On passenger services, Mr Lam noted that the two airlines operated just 7.8 per cent of their normal capacity - a marginal increase from 7.1 per cent in July. However, overall passenger volume was down month on month and the load factor dipped below 20 per cent.
'We did see stronger demand on certain routes, notably student traffic to the UK with flights recording load factors of up to 90 per cent. The lifting of the ban on transit flights departing from the Chinese mainland via Hong Kong in mid-August helped to generate reasonable demand towards the end of the month. We also launched a charter service from Shanghai to Tel Aviv,' Mr Lam added.
'Cargo remains the stronger performer in our business and we saw similar overall cargo tonnage and load factors in August as we did in July. There were greater movements of pharmaceutical products and live animal shipments across the network, while our time-sensitive product - Priority LIFT - was also in good demand.

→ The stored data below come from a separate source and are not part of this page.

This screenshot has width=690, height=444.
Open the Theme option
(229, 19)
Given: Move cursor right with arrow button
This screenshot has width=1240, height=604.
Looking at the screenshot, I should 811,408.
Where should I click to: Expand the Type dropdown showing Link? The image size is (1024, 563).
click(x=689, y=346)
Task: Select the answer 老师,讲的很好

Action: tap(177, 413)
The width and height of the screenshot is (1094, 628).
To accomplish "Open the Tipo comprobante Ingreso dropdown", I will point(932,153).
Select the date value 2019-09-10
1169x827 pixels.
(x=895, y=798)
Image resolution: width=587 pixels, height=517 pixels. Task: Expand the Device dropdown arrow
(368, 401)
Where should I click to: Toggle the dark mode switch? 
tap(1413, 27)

'We continued to introduce additional cargo capacity where possible. Our two Boeing 777-300ER aircraft introduced in July with some of their passenger seats removed continue to be well received and have been predominantly used for long-haul shipments. Overall in August we operated 436 pairs of cargo-only passenger flights - a similar number to July - of which 23 had cargo loaded into the cabins,' Mr Lam added.